My “Superscript” style actually uses Word’s manual superscript formatting. (I don’t format the superscript manually by defining the character size and vertical offset, because this wouldn’t scale based on font size.) The only difference is that, instead of applying the manual superscript formatting directly to my characters, I actually apply it through a character style. What’s important is that that character style formatting will still be visible after the file has been imported in Adobe InDesign CS or Quark XPress. After that, the graphic designer can do whatever he/she pleases with my style definition for my “Superscript” character style.

What this illustrates is that, when it comes to sharing files, markup is actually more important than formatting itself. It is more important to have a reliable way of marking characters as being in superscript than it is to actually apply the superscript formatting to them. And the major problem with Word is that so many of its default tools are still based on manual formatting rather than proper markup that can be shared with other applications.

While we are discussing superscript formatting, there’s one more thing that I’d like to mention. A long time ago, some lazy jerk at Microsoft decided that the superscript character formatting used for footnote references should also be used for the footnote numbers in the footnotes themselves. Because of this decision, we keep having an extraordinary number of academic papers in which the footnotes themselves start with a number that is in superscript.

It drives me nuts. Have you ever seen a proper book where footnote numbers in the footnotes themselves are in superscript? Of course not. It looks awful. Whenever I edit academic papers submitted in Word format, I have to go through each and every footnote and remove the superscript formatting from the footnote numbers in the footnotes. Of course, I cannot select the entire footnote section and remove the superscript from the entire selection, because the text of the footnotes themselves might contain legitimate superscript formatting. Grrr.

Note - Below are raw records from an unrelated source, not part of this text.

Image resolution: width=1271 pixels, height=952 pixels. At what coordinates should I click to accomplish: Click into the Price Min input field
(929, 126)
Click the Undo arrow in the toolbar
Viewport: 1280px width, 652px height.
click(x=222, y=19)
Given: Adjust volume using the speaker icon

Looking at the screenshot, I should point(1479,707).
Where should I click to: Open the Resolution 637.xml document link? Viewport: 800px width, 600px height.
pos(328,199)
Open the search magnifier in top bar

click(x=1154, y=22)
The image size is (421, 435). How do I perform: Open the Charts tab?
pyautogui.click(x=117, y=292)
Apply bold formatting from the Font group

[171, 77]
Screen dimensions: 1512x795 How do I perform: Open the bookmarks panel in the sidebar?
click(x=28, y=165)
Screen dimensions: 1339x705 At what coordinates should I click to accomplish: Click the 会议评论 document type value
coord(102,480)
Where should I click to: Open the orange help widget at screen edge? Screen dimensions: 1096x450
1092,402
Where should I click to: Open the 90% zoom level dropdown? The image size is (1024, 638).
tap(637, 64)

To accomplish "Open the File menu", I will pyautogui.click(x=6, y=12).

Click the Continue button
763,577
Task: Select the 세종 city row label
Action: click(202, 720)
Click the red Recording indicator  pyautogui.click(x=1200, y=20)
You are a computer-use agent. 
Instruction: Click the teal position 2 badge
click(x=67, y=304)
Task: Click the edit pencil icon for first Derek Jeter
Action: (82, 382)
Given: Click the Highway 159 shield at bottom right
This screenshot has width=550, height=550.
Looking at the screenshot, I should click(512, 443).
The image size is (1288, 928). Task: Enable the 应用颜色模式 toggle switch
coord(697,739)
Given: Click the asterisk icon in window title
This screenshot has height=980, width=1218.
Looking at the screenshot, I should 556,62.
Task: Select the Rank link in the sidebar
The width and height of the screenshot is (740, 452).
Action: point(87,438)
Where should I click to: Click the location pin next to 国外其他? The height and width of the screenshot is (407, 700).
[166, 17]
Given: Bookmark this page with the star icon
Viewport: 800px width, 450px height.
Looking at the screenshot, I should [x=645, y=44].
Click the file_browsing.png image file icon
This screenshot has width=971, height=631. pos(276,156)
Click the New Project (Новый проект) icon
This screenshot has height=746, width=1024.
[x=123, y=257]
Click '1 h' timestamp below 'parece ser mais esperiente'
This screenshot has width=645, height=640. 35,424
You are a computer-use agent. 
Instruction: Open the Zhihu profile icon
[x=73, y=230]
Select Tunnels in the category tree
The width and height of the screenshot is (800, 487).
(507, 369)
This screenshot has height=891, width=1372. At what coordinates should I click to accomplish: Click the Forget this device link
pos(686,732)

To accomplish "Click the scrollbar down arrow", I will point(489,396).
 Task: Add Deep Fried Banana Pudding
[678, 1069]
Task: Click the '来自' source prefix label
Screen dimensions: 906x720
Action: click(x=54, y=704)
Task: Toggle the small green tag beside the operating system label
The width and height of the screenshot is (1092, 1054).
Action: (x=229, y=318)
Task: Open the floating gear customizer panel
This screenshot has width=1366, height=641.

And after all these years, it still is the default behaviour in footnotes in Microsoft Word. They have no shame.


2 Responses to “Word 2004: The problem with Superscript”

  1. George Fowler says:

    Pierre, I think perfectly legitimate, well-typeset books may indeed use superscripted fn ref numbers with the footnotes. I agree that it is silly with endnotes, but not with footnotes. The Chicago Manual of Style, 15th ed., doesn’t seem to mention it (though it is hard to prove a negative). For example, looking at my most recent purchases, I find A Handbook of Slavic Clitics, by Steven Franks and Tracy Holloway King, from Oxford University Press (2000), and it appears to be set in TeX with reasonable care, and it uses raised superscripts within the footnotes.

    What I find irritating in Word (all versions, as far as I know) is that it persists in using the same size and height in both main text and footnotes. I’d like the raised superscripts in the footnotes to be a little smaller, and not as high, to appear proportionate to the smaller type used in the footnotes.

  2. Pierre Igot says:

    George: I still wonder which came first — the use of superscripted footnote numbers or Word’s imposition of them on the unsuspecting word processing population. :-) Basically, my problem with it is that superscript = reference. The footnote number in the footnote itself is not a reference to the footnote — it’s the actual footnote! Anyway… The least that MS could do is provide an option NOT to use superscript numbers in the footnotes themselves.